Records supplied
start
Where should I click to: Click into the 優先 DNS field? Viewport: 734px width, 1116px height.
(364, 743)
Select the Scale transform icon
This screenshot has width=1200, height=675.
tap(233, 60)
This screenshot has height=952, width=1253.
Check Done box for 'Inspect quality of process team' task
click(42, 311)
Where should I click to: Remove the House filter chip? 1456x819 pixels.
end
start
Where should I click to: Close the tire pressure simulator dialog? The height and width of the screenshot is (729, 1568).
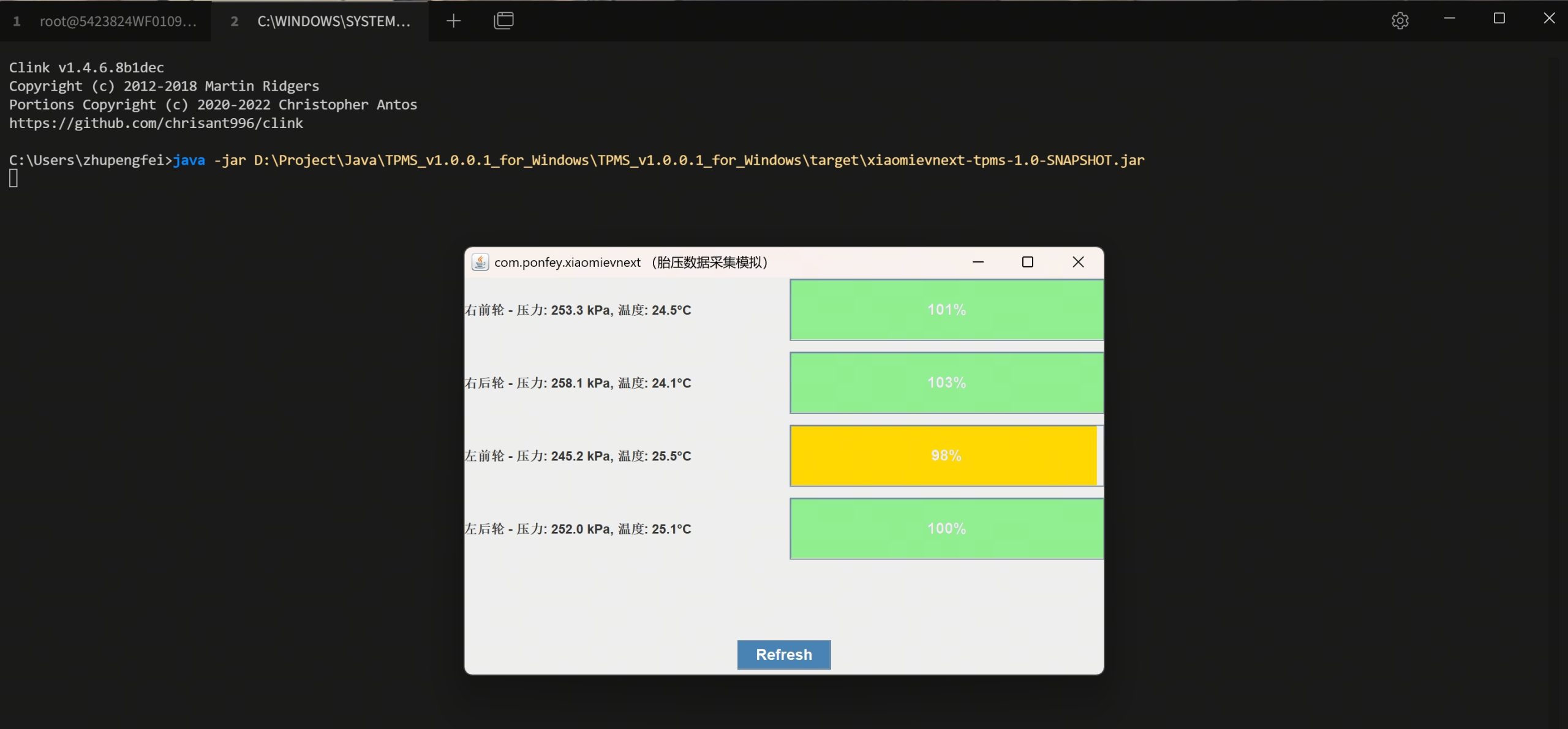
end
Task objective
Transfer every line from the one with "This screenshot has height=952, width=1253." up to and including the one with "Where should I click to: Remove", keeping each request unchanged and adding 44 to every coordinate in the answers.

Exercise result
This screenshot has height=952, width=1253.
Check Done box for 'Inspect quality of process team' task
click(86, 355)
Where should I click to: Remove the House filter chip? 1456x819 pixels.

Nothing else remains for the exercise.